Document text =>
....

As one critic has asserted, ‘the Oxford Book of English Verse presides over the Great War in a way that has never been fully appreciated’ (Fussell 159).
The Oxford Book of English Verse played a defining role in the culture of the First World War (Fussell 159).
Citation - a word of warning
Students should exercise particular caution and care in the use of this form of citation. It is imperative that the reader should always be able to distinguish your voice and argument from that of the critics you cite. Perhaps the best way to ensure this is to quote directly from secondary sources, so that the reader knows which sentence(s) you have identified as especially valuable? But in all cases, students should avoid simply ventriloquising critical arguments and conduct instead a critical engagement with them. For example, do not accept interpretations in critical works as matters of fact; demonstrate to the reader of your essay the ways in which you have produced a thoughtful response to the critics that you haveemployed.
It is always the responsibility of the student to ensure that there is no confusion in an essay about the origin of its arguments, and students should therefore be especially confident about the use of this form of critical citation. It should not be the responsibility of the reader to ascertain which voice in your essay is really your own.
Where more than one work by the same author is being cited, then the short title of the relevant work should be included:
(Fussell, Great War 159).
Content footnotes, on the other hand, may be included but should be kept to a minimum. They should be consecutively numbered (in superscript), single spaced, and appear at the bottom of the page.
Where the main text reads:
It has been asserted that the Oxford Book of English Verse played a defining role in the culture of the First World War (Fussell 159).1
The content note might read:
1While Fussell’s emphasis on polite reading practices held sway until relatively recently, historical accounts have since emerged which emphasise the importance of popular working class culture in the British trenches.
For further advice on the use of in-text references you should consult
http://www.dianahacker.com/resdoc/p04_c08_s1.html
VIII. WORKS CITED
A list of all works cited should appear on a new page at the end of your essay, arranged in alphabetical order. Use quotation marks (but not italics or underlining) for titles of articles, essays, short stories, short poems, songs, chapters and sections of books. Use italics or underlining for titles of published books, plays, long poems, pamphlets, periodicals, operas, films and classical works. The first line of each entry should be indented.
Please note: the following are just a few examples of the different kinds of entries that you might have to use. If you can’t find what you are looking for here, you should consult
http://www.dianahacker.com/resdoc/p04_c08_s2.html.
1. A book with a single author: the simplest form of reference.

....

Supplied material =>

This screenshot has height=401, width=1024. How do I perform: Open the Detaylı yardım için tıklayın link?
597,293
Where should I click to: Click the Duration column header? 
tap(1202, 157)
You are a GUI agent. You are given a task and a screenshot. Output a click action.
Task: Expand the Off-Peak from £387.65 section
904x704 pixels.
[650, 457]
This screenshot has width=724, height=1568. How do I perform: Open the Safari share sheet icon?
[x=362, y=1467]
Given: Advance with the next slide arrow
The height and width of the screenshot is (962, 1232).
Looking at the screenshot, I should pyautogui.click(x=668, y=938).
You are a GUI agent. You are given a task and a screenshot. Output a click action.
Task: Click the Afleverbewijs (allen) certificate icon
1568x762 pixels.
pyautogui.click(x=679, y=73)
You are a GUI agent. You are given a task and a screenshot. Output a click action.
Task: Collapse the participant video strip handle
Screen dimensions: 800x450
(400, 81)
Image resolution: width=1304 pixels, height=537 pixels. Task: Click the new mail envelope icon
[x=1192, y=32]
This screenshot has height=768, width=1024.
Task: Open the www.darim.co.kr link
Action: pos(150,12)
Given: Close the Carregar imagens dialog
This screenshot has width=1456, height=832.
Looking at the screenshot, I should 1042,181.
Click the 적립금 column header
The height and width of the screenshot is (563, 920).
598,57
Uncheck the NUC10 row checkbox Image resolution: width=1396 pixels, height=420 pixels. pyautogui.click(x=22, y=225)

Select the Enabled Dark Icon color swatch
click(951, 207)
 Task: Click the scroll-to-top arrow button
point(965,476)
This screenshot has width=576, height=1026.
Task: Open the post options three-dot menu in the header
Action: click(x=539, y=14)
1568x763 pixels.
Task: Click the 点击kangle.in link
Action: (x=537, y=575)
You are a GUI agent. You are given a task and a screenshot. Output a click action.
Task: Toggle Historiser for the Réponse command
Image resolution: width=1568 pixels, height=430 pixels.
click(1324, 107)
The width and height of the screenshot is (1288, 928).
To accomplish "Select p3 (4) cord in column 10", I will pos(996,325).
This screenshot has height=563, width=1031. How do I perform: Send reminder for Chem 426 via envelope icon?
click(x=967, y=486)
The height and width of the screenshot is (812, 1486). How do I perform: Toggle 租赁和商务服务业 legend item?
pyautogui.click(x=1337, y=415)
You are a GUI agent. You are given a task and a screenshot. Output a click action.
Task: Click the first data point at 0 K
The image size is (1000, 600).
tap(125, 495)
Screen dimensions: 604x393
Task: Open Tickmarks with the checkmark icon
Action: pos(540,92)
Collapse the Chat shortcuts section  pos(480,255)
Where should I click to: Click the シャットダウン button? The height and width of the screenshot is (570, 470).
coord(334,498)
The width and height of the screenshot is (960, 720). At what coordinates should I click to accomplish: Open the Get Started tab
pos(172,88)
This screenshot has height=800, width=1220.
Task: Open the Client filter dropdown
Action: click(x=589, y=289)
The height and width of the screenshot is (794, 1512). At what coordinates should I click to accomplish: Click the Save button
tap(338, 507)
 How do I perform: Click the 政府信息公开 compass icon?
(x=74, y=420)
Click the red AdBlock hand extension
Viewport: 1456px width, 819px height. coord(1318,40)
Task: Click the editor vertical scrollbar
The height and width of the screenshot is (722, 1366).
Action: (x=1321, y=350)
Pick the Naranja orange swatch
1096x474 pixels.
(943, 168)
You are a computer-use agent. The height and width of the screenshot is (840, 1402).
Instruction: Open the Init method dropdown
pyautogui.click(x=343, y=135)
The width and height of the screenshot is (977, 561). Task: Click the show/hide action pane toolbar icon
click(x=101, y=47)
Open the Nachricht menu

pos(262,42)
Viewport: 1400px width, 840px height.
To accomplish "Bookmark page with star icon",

....

Transcribe the stretch of the citation guide from "Content footnotes, on" through "of the page.".

Solution for this exercise =>
Content footnotes, on the other hand, may be included but should be kept to a minimum. They should be consecutively numbered (in superscript), single spaced, and appear at the bottom of the page.